→ **Exercise instructions**:
Please pick out and copy every line of the entries below that contains the string "answer". Case counts.

[Start of Attachment]

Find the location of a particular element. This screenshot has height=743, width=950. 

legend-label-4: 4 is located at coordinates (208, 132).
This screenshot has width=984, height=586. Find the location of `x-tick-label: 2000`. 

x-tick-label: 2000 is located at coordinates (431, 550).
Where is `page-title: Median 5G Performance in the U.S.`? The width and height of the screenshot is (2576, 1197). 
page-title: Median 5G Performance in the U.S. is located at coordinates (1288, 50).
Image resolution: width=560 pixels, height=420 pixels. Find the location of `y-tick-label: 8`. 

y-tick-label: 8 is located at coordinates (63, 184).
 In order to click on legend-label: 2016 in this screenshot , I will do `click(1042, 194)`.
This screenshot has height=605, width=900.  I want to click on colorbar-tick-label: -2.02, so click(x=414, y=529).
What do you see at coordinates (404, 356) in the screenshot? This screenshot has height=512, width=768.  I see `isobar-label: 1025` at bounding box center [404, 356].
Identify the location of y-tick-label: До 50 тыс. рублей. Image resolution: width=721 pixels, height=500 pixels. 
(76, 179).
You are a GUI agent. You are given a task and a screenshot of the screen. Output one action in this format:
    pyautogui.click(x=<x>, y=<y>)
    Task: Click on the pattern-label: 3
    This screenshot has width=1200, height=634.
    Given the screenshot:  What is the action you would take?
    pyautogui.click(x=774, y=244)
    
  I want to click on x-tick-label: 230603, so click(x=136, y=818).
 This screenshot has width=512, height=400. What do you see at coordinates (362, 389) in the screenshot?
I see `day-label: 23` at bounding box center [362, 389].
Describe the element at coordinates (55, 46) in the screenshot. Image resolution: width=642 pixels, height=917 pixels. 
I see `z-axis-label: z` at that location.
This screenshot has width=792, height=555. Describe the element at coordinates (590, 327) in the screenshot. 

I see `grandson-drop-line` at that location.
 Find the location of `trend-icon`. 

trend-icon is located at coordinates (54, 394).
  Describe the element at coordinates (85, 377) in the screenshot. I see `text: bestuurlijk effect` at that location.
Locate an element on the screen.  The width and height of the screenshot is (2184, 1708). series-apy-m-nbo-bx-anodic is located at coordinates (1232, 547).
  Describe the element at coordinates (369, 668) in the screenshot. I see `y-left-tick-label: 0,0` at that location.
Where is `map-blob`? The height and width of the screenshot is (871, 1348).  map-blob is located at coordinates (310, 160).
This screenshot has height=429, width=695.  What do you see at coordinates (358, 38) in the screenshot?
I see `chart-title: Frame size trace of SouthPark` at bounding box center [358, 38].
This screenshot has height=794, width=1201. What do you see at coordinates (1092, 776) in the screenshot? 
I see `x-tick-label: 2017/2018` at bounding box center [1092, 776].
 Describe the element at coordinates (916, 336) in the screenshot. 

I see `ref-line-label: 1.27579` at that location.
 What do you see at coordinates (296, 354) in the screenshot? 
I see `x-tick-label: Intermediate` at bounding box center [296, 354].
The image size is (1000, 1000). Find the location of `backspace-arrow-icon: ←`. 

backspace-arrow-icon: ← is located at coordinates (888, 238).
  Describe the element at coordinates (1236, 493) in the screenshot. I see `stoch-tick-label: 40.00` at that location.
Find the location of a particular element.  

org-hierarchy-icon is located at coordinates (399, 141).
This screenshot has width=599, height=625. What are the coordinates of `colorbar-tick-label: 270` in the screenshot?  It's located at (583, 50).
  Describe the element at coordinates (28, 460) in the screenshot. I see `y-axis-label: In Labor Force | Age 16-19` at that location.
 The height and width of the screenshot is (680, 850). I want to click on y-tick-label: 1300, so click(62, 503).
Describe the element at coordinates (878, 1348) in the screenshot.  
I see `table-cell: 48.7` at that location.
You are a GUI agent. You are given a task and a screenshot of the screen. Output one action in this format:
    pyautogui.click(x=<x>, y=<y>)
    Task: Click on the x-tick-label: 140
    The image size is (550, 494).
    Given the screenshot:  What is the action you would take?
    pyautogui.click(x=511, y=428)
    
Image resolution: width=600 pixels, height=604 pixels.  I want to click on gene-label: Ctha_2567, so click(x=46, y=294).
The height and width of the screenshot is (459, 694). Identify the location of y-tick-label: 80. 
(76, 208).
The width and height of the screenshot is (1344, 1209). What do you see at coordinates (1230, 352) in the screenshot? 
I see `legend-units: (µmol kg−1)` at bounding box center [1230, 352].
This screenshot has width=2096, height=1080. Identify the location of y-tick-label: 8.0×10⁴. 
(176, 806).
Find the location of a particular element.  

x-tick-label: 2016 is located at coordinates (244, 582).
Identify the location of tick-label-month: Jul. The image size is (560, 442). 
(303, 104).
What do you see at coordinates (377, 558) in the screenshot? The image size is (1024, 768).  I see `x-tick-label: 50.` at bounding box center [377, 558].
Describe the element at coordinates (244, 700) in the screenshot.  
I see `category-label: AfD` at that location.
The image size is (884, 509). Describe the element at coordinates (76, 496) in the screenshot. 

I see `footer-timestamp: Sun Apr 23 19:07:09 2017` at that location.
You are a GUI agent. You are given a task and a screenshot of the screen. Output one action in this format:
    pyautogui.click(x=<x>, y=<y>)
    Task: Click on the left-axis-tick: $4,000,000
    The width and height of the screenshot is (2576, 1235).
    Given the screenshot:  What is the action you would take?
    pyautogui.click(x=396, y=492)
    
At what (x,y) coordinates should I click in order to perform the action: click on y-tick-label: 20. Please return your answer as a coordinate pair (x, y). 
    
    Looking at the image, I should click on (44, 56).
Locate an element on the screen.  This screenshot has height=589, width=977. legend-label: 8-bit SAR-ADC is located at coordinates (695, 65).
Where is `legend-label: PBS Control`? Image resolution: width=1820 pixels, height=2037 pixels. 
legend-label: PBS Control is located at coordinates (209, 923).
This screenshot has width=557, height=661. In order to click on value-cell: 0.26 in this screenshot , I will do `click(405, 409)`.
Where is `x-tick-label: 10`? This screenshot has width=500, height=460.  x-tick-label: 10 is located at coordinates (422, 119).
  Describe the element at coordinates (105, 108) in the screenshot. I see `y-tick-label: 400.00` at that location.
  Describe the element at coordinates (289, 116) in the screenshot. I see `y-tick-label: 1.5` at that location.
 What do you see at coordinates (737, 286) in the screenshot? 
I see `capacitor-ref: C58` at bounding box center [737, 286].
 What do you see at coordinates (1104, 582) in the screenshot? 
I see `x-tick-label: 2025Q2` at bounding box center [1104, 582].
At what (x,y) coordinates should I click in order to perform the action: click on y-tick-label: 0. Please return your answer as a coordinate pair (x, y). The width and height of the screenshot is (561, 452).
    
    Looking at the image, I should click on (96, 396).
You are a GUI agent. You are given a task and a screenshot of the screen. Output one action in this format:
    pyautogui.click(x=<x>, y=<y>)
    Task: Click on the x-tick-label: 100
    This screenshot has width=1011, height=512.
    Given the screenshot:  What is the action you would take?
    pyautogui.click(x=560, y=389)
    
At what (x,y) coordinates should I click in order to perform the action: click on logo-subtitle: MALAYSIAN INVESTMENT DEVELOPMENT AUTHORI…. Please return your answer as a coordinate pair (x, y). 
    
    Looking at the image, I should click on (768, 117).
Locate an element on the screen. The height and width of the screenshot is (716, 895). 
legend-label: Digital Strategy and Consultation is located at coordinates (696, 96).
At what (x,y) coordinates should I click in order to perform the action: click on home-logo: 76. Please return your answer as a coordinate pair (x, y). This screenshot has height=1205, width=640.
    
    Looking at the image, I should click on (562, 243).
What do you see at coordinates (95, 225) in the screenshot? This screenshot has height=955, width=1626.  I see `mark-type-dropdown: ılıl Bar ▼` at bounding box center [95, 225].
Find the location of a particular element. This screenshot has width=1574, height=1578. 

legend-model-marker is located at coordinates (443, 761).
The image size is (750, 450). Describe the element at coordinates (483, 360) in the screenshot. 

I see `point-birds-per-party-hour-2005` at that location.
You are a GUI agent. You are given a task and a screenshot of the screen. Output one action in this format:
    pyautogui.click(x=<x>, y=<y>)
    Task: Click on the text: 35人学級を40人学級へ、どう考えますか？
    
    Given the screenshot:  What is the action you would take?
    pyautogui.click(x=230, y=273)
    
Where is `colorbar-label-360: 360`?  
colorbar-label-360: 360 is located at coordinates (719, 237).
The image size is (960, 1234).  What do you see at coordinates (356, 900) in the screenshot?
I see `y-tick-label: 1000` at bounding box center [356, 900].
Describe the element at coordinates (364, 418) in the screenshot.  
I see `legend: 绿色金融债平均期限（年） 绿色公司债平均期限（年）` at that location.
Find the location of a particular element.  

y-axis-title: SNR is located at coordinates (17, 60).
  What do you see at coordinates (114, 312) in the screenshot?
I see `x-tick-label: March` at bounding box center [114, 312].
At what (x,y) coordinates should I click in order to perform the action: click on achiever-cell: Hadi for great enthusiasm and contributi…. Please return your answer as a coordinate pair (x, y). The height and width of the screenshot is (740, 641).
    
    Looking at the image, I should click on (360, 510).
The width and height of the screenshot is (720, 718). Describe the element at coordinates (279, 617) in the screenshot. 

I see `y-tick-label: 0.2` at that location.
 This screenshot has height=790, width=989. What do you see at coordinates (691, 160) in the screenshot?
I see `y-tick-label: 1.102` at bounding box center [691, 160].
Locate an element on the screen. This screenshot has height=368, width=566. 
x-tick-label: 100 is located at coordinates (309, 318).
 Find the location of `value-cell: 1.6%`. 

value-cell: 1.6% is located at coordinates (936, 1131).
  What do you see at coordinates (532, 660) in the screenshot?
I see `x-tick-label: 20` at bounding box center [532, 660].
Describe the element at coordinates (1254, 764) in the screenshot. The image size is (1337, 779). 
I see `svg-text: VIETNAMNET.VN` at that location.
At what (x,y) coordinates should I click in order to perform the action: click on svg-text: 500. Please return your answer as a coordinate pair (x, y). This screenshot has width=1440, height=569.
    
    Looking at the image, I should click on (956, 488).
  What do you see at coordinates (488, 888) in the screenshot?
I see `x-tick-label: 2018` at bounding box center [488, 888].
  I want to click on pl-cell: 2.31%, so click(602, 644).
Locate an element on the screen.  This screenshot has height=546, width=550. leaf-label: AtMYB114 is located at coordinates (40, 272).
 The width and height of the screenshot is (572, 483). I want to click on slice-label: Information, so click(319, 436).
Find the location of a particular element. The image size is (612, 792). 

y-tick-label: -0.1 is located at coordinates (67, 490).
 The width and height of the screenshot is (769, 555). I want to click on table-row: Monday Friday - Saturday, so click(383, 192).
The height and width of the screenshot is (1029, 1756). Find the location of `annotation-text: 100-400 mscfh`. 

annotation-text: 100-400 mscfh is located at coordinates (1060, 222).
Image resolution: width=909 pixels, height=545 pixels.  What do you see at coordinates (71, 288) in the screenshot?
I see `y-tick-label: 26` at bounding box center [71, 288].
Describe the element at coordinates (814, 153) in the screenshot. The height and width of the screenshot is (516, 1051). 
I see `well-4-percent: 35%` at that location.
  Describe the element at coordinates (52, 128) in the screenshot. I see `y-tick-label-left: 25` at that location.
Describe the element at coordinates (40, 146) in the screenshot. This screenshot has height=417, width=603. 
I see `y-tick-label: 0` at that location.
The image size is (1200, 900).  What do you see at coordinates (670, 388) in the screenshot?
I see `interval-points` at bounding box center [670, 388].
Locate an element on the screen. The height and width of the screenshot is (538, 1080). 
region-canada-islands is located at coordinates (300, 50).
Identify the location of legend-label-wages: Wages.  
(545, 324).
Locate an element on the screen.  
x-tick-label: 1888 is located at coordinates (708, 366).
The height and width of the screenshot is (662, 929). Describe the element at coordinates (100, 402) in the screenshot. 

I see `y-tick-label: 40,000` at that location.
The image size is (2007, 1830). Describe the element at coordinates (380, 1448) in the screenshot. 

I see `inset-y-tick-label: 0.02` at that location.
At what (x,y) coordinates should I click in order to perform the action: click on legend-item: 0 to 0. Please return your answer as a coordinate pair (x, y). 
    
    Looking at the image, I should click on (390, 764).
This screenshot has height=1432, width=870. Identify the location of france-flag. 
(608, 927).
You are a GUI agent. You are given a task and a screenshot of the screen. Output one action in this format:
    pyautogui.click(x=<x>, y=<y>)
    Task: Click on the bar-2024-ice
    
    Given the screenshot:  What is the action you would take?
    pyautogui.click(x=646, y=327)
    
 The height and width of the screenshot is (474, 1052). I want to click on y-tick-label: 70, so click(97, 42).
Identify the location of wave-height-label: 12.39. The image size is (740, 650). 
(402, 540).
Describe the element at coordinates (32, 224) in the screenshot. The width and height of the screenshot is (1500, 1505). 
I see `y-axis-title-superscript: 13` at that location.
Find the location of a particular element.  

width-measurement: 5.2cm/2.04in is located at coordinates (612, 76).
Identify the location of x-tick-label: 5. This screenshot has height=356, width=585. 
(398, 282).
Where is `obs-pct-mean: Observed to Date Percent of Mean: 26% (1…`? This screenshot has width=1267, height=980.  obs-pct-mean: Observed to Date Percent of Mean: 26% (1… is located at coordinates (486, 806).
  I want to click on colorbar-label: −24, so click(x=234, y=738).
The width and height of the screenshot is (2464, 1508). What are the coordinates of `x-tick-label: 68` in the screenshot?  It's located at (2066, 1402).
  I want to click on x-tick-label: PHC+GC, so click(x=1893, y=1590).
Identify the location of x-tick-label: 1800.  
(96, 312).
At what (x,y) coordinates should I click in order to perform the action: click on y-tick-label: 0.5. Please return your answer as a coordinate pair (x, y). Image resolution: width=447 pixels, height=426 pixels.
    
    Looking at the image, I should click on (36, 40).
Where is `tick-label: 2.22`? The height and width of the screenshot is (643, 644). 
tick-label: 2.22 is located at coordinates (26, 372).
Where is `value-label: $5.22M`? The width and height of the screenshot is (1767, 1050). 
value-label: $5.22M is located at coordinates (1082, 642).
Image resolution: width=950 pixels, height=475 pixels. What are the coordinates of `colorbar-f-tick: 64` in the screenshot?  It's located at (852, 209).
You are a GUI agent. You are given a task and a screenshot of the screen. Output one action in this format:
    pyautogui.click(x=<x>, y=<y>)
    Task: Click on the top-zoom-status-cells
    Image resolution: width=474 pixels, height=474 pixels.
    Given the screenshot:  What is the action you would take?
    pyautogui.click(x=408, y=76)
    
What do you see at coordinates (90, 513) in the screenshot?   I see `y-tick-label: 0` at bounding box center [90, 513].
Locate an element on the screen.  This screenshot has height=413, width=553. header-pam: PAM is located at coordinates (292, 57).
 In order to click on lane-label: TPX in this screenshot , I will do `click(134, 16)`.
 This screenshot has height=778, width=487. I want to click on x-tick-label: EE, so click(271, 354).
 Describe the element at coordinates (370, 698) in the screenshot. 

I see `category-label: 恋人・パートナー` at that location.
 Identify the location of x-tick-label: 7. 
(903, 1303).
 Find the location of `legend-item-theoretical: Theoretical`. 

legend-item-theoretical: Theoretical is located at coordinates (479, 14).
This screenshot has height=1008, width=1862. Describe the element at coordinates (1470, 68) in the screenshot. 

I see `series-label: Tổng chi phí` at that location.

[End of Attachment]

→ **Result for this task**:
At what (x,y) coordinates should I click in order to perform the action: click on y-tick-label: 20. Please return your answer as a coordinate pair (x, y). 
At what (x,y) coordinates should I click in order to perform the action: click on y-tick-label: 0. Please return your answer as a coordinate pair (x, y). The width and height of the screenshot is (561, 452).
At what (x,y) coordinates should I click in order to perform the action: click on logo-subtitle: MALAYSIAN INVESTMENT DEVELOPMENT AUTHORI…. Please return your answer as a coordinate pair (x, y). 
At what (x,y) coordinates should I click in order to perform the action: click on home-logo: 76. Please return your answer as a coordinate pair (x, y). This screenshot has height=1205, width=640.
At what (x,y) coordinates should I click in order to perform the action: click on achiever-cell: Hadi for great enthusiasm and contributi…. Please return your answer as a coordinate pair (x, y). The height and width of the screenshot is (740, 641).
At what (x,y) coordinates should I click in order to perform the action: click on svg-text: 500. Please return your answer as a coordinate pair (x, y). This screenshot has width=1440, height=569.
At what (x,y) coordinates should I click in order to perform the action: click on legend-item: 0 to 0. Please return your answer as a coordinate pair (x, y). 
At what (x,y) coordinates should I click in order to perform the action: click on y-tick-label: 0.5. Please return your answer as a coordinate pair (x, y). Image resolution: width=447 pixels, height=426 pixels.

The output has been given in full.